:: 読解用抜粋 ::
----------

広報こしがや

2006年07月01日

No.416 ご存じですか「メタボリックシンドローム」 大越医院 大越 恭二

かねてより注目されていました日本版の「メタボリックシンドローム」の診断基準が昨年の4月に公表されました。では、メタボリックシンドロームとはいったいどのようなものなのでしょうか。
これは、内臓脂肪の過剰な蓄積と脂質異常、高血圧、高血糖などが複合した新しい疾患概念です。これを放置し続けると脳卒中や心筋梗塞など生命を脅かす病気を引き起こす可能性が非常に高くなります。40歳以上の男性の2人に1人、女性の5人に1人が該当者か予備軍と言われています 。
診断基準はウエスト周囲径が男性85cm以上、女性90cm以上を必須条件に①中性脂肪150mg/dl以上またはHDLコレステロールが40mg/dl未満②収縮期血圧130mm水銀柱以上または拡張期血圧が85mm水銀柱以上③空腹時血糖値110mg/dl以上、これらの項目のうち2項目以上該当すると診断されます。
日本人の三大死因はがん、心臓病、脳卒中ですが、心臓病と脳卒中を合わせた循環器病を引き起こす原因は「動脈硬化」です。高血圧、糖尿病、高脂血症は「動脈硬化」を引き起こすことで有名ですが、肥満(内臓脂肪の蓄積)があることで更にさまざまな生活習慣病を引き起こし、より「動脈硬化」を悪化させるのです。
それでは「メタボリックシンドローム」と診断されたらどうすればよいか。まずは生活習慣の改善です。食事は間食も含めて、摂取エネルギーを控えることが重要です。40歳以降は食事摂取の栄養分をエネルギーに換える基礎代謝が低下しているので、若い頃と同じように摂取していると体重が増加してしまいます。
そして運動療法です。理想の運動は30分の有酸素運動で、例えば、汗ばむくらいの早歩きなどが良いでしょう。
それから筋力アップも効果的です。筋肉量が増えるとブドウ糖の代謝を促すインスリンが入り込みやすくなるので、インスリン抵抗性(糖尿病になりやすさ)が改善されます。
いずれにしても、まずは自分の現状を把握することが大切ですので、早期に健診なり医療機関を受診して適切にアドバイスを受けてください。

----------

:: 提供情報 ::
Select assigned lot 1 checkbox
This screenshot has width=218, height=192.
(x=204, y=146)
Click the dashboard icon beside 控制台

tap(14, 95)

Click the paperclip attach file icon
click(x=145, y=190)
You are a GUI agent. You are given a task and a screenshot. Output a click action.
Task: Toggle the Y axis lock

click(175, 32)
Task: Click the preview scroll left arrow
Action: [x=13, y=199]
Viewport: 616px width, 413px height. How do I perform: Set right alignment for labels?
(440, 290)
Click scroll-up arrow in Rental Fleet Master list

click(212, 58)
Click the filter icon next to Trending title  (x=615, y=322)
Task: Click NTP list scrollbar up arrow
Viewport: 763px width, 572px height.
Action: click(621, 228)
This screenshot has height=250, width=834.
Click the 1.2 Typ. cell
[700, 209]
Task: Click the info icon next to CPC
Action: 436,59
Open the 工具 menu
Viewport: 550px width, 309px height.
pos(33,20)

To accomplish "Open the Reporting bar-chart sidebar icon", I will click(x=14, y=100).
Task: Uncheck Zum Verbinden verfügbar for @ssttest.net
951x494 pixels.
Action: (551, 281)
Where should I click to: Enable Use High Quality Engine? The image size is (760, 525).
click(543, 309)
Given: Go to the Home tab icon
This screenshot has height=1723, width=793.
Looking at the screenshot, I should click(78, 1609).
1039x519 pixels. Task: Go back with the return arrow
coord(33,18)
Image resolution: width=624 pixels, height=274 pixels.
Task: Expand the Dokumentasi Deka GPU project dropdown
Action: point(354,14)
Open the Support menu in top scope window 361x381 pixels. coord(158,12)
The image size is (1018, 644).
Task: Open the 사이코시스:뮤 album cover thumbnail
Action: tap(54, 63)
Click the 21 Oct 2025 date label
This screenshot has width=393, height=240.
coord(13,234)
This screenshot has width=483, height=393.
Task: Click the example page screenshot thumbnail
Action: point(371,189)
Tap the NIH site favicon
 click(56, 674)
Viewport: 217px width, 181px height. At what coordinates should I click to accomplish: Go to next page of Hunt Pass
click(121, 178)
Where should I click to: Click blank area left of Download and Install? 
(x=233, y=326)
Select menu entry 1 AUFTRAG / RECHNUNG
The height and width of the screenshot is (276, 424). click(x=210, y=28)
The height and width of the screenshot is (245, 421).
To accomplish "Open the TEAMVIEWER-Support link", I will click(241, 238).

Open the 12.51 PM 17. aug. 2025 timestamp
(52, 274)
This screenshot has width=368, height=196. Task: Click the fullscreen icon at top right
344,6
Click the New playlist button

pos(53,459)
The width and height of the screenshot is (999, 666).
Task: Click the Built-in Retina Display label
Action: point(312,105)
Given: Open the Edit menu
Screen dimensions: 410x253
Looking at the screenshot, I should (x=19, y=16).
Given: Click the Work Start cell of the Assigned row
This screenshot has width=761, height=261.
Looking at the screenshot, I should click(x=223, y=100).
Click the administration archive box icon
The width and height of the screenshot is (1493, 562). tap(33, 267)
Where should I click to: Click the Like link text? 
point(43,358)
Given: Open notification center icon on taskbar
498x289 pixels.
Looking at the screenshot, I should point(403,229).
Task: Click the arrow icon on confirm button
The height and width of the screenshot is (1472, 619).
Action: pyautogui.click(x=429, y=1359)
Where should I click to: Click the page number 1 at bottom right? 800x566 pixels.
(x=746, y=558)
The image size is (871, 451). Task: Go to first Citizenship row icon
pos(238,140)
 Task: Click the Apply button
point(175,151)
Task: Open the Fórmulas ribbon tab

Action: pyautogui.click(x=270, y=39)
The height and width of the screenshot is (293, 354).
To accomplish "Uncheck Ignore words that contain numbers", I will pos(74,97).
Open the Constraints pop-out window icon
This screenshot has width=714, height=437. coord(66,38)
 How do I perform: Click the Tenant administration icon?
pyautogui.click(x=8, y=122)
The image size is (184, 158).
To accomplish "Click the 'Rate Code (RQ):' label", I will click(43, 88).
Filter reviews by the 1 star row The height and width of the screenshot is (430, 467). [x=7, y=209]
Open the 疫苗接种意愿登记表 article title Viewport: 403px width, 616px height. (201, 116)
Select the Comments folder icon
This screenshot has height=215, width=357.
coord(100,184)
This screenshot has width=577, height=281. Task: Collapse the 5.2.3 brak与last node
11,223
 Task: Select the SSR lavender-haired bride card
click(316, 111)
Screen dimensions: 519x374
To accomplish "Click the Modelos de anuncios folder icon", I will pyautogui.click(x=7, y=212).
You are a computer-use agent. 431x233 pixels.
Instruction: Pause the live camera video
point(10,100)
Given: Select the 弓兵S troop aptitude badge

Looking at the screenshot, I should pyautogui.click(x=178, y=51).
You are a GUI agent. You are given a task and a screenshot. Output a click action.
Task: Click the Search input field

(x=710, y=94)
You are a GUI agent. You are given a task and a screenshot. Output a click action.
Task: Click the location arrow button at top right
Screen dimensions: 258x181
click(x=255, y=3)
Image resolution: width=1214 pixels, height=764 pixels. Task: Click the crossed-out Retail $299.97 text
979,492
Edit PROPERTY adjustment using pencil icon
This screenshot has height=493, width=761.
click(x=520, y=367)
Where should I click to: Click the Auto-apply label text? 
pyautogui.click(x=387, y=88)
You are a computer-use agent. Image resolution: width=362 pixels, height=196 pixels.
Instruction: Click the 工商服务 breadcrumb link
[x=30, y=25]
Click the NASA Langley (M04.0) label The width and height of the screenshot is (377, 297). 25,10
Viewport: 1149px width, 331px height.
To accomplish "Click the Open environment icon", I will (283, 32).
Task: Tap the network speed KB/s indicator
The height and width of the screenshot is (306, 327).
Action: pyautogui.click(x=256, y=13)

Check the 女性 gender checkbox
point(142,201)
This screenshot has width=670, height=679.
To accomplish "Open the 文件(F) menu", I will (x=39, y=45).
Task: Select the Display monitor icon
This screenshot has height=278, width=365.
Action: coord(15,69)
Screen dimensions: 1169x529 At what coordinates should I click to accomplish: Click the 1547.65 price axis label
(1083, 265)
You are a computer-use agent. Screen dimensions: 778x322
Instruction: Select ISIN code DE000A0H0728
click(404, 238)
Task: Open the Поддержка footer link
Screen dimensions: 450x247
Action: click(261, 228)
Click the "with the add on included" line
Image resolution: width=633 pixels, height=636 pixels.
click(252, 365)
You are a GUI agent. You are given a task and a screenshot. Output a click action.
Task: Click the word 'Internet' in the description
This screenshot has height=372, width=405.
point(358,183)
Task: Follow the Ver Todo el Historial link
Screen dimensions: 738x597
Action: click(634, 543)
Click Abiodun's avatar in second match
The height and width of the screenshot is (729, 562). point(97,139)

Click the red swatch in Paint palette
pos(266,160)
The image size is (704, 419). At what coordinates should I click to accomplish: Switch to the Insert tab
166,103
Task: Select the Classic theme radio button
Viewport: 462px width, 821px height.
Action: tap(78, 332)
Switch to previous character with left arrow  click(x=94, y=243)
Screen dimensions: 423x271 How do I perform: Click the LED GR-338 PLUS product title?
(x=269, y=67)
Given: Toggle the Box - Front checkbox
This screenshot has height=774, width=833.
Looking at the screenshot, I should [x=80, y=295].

----------

:: 実践課題 ::
メタボリックシンドロームの記事のうち、「2006年07月01日」から「脈硬化」を悪化させるのです。」までを、末尾の語句も含めて、「脳卒中」を「脳血管疾患」に置き換えて書き直してください。

:: 作業結果 ::
2006年07月01日

No.416 ご存じですか「メタボリックシンドローム」 大越医院 大越 恭二

かねてより注目されていました日本版の「メタボリックシンドローム」の診断基準が昨年の4月に公表されました。では、メタボリックシンドロームとはいったいどのようなものなのでしょうか。
これは、内臓脂肪の過剰な蓄積と脂質異常、高血圧、高血糖などが複合した新しい疾患概念です。これを放置し続けると脳血管疾患や心筋梗塞など生命を脅かす病気を引き起こす可能性が非常に高くなります。40歳以上の男性の2人に1人、女性の5人に1人が該当者か予備軍と言われています 。
診断基準はウエスト周囲径が男性85cm以上、女性90cm以上を必須条件に①中性脂肪150mg/dl以上またはHDLコレステロールが40mg/dl未満②収縮期血圧130mm水銀柱以上または拡張期血圧が85mm水銀柱以上③空腹時血糖値110mg/dl以上、これらの項目のうち2項目以上該当すると診断されます。
日本人の三大死因はがん、心臓病、脳血管疾患ですが、心臓病と脳血管疾患を合わせた循環器病を引き起こす原因は「動脈硬化」です。高血圧、糖尿病、高脂血症は「動脈硬化」を引き起こすことで有名ですが、肥満(内臓脂肪の蓄積)があることで更にさまざまな生活習慣病を引き起こし、より「動脈硬化」を悪化させるのです。